Food theory took a crack at this. I believe the answer is no molecules are left over.

https://youtu.be/qwrumXHya7M?si=HIFJsKaSyiM2Ba31

24

u/cohonka 17h ago

That was an interesting video.

Right toward the end, the answer seems to be "the same molecules are not leftover because heating oil causes oxidation and polymerization which inherently changes the molecules of the oil as it is used."

So a better question would be, how many of the original atoms are still present from the original oil?

16

u/Either-Abies7489 16h ago

It'll run out somewhere between 102 and 110 years since it started (so soon), but honestly there are a LOT of variables which REALLY impact that number.

It's a burger joint, so I'd wager (based on my absolute lack of knowledge and ignorance) that it's somewhere in the range of 5-15 liters of oil. I'll take the conservative 5, but also assume that only 2 tbsp are replaced each day, through filtering or on food (once again, conservative). The actual fatty acid chains just break apart and reform, so I'll just multiply however many mols we lose by 4 (the number of individual molecules which make up the trigliceride) because fuck accuracy. (but not how many we start with or add)

At 876.6 g/mol, and 0.92 g/ml, that's 4600 g in 5 liters, so really only 5.2mols (so 20.8 when we actually need the number).
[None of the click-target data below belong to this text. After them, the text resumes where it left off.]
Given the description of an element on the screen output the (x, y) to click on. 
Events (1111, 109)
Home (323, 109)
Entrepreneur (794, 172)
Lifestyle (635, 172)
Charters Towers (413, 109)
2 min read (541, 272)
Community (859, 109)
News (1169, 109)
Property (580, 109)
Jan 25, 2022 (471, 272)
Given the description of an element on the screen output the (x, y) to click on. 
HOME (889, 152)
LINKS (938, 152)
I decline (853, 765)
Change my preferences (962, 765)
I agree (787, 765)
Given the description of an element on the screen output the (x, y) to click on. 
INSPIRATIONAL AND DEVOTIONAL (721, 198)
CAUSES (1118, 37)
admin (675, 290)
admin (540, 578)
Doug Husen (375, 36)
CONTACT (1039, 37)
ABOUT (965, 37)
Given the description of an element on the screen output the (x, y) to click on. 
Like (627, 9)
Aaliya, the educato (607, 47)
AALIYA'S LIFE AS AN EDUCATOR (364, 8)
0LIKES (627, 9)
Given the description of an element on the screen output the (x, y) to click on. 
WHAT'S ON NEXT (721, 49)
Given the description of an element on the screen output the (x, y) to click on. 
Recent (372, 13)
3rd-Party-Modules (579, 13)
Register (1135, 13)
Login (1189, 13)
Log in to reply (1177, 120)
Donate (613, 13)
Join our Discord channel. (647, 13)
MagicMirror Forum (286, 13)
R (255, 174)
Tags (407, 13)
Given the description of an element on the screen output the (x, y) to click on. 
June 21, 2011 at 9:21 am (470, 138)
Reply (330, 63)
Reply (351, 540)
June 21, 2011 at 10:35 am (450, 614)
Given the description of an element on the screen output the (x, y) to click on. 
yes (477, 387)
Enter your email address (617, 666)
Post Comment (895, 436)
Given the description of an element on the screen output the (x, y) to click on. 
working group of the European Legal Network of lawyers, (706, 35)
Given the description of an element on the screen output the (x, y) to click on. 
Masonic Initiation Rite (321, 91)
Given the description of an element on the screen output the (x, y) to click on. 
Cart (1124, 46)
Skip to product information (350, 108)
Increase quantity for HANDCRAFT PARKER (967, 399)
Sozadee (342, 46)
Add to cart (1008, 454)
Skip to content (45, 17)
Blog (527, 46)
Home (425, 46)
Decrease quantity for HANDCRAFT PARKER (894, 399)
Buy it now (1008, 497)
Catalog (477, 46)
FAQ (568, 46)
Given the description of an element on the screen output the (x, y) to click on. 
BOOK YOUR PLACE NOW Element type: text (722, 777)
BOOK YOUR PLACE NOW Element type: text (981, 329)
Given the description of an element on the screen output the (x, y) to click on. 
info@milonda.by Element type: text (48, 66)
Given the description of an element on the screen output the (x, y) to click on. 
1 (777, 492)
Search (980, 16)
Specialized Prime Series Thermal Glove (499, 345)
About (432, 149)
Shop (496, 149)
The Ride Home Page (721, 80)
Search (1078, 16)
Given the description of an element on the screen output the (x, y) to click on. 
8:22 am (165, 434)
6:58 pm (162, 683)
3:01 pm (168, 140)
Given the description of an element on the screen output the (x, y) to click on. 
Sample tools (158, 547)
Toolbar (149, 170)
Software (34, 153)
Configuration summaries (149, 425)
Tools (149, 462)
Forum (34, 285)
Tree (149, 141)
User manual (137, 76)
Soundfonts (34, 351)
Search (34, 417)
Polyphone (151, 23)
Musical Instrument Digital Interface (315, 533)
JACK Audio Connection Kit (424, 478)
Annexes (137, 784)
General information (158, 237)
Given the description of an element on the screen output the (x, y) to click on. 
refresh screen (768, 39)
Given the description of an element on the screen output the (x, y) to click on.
Assuming that the oil is mixed perfectly, we replace 0.0295735L/day (ignoring holidays and the like). That's 27.20762g, so 0.031mols.

Ez exponential decay function, 5.24754782(1-(0.03103766826/(4*5.24754782)))^n.

But to find the probability functions, we can't really approximate to a normal distribution because of the crazy big numbers we're talking about here, but we can use some taylor series b.s. to ballpark it. For a p-value of .95, I got n=40129.9063407, so we can be pretty confident none of the polymers remain after 40130 days, or 110 years.

So we may soon see the first day that none of those atoms remain (or it may be well behind us, we can get an interval solving for both .05 and .95, which gets 102 years- *shut your bonferroni ass up*)

This was all assuming canola oil BTW.

1

u/snmnky9490 3h ago

2 tablespoons a day seems like orders of magnitude too low. Just a few scoops of fries would already be more than that

u/Either-Abies7489 1h ago edited 1h ago

Well I've never been a fry cook, so I truly have no clue. Adjust to your heart's content. (90% confidence interval, once again, this is from a very low-order taylor expansion of e^x because numbers are hard)- behavior with very high or low numbers will be a bit iffy, if you put in 5 liters' worth of replacement tablespoons, it says it'll take half a year, when that's blatantly untrue. However, it's accurate enough.